Bank of China ADD, TP HK$4.20, HK$2.68 close
We like Bank of China’s (BOC) exposure to a rising US rate hike cycle via its HK subsidiary. We also like its inexpensive valuation (lowest of the big-four banks’ FY22F P/BV) and its high FY22F dividend yield (highest of big-four banks).
China Merchants Bank ADD, TP HK$84.10, HK$41.15 close
China Merchants Bank (CMB) is our top sector pick. We believe its ROE and better-than-peer net profit will be sustained, driven by its retail banking operations. We think continued rising ROE under the new president could be a re-rating catalyst.
Ping An Bank ADD, TP Rmb22.70, Rmb13.00 close
Ping An Bank (PAB) is a key beneficiary of the ongoing recovery in credit card asset quality. It could also benefit notably from any loss of market share for fintech players given a stricter fintech regulatory environment.
Deposit cost cuts: History shows little benefit
Our EPS forecasts are unchanged despite deposit rate cuts, due to political pressure to pass on the lower deposit costs to lower loan yields.
Some small and mid-size banks may face less political pressure to pass on deposit costs, with MSB, PAB, CQRCB benefitting more than peers (Fig 1).
Loan growth for big banks has overtaken smaller banks since Apr 2022 (Fig 5-6), suggesting more political pressure to support the economy in our view.
We remain sector Neutral. Sector top picks: CMB, BOC, PAB and CITIC.
.....
REQUIREMENT: Extract the full Chinese bank stock picks note above word for word.

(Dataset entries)
.....
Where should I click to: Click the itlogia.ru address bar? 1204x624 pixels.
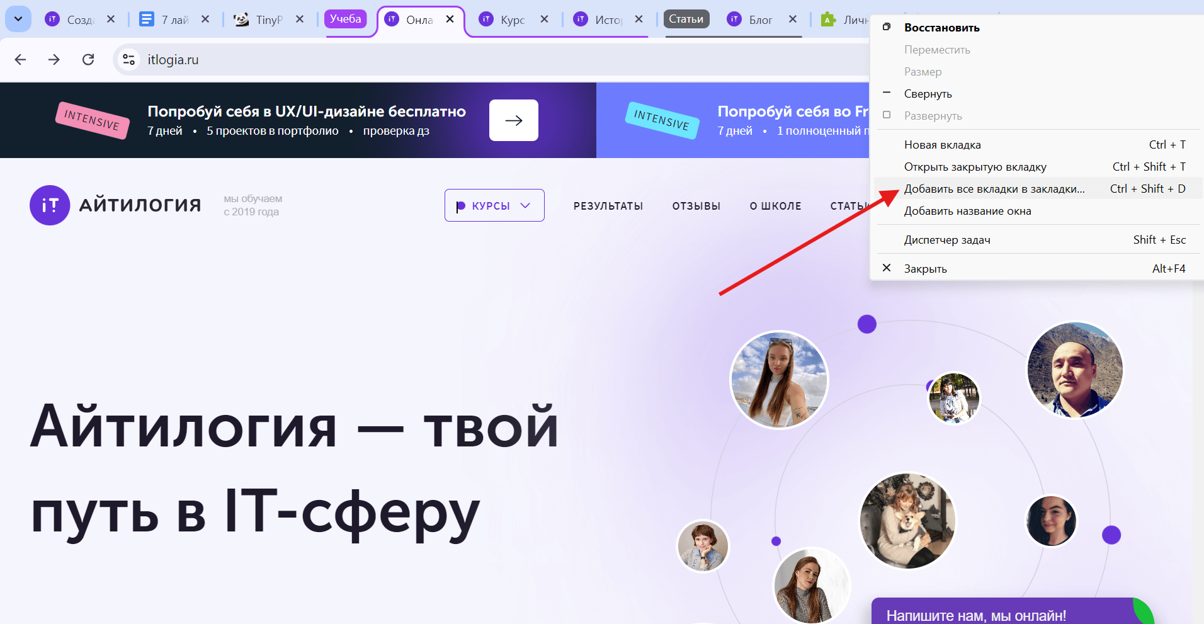pos(491,60)
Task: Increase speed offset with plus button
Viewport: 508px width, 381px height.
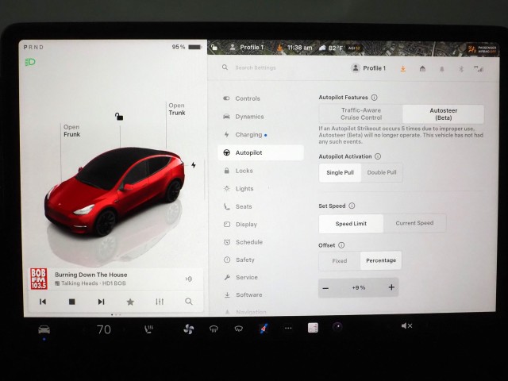Action: 391,287
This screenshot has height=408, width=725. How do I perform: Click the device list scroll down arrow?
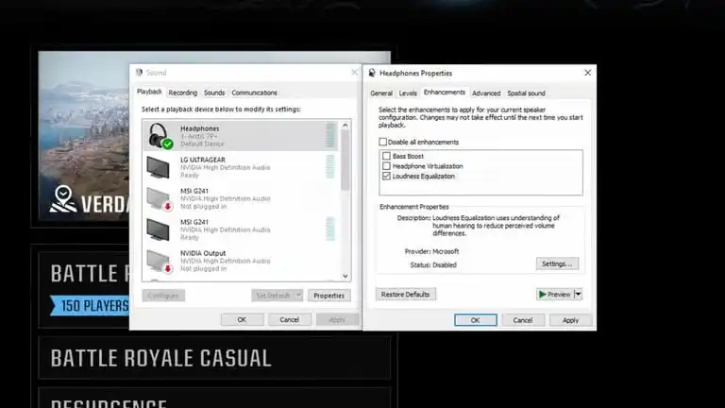tap(346, 276)
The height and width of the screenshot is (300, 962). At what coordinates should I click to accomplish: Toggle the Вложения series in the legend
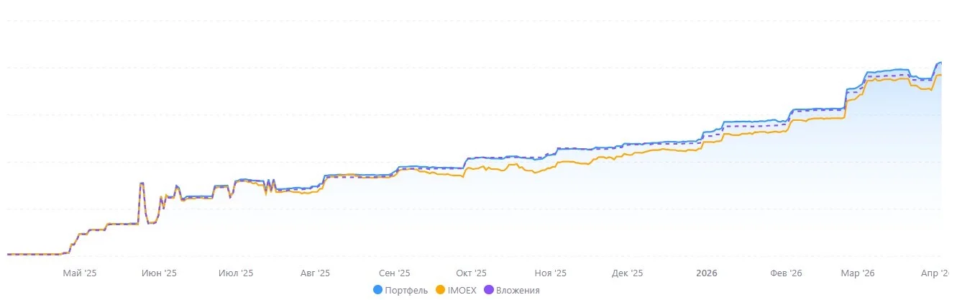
.....
RESPONSE BELOW:
Bank of China ADD, TP HK$4.20, HK$2.68 close
We like Bank of China’s (BOC) exposure to a rising US rate hike cycle via its HK subsidiary. We also like its inexpensive valuation (lowest of the big-four banks’ FY22F P/BV) and its high FY22F dividend yield (highest of big-four banks).
China Merchants Bank ADD, TP HK$84.10, HK$41.15 close
China Merchants Bank (CMB) is our top sector pick. We believe its ROE and better-than-peer net profit will be sustained, driven by its retail banking operations. We think continued rising ROE under the new president could be a re-rating catalyst.
Ping An Bank ADD, TP Rmb22.70, Rmb13.00 close
Ping An Bank (PAB) is a key beneficiary of the ongoing recovery in credit card asset quality. It could also benefit notably from any loss of market share for fintech players given a stricter fintech regulatory environment.
Deposit cost cuts: History shows little benefit
Our EPS forecasts are unchanged despite deposit rate cuts, due to political pressure to pass on the lower deposit costs to lower loan yields.
Some small and mid-size banks may face less political pressure to pass on deposit costs, with MSB, PAB, CQRCB benefitting more than peers (Fig 1).
Loan growth for big banks has overtaken smaller banks since Apr 2022 (Fig 5-6), suggesting more political pressure to support the economy in our view.
We remain sector Neutral. Sector top picks: CMB, BOC, PAB and CITIC.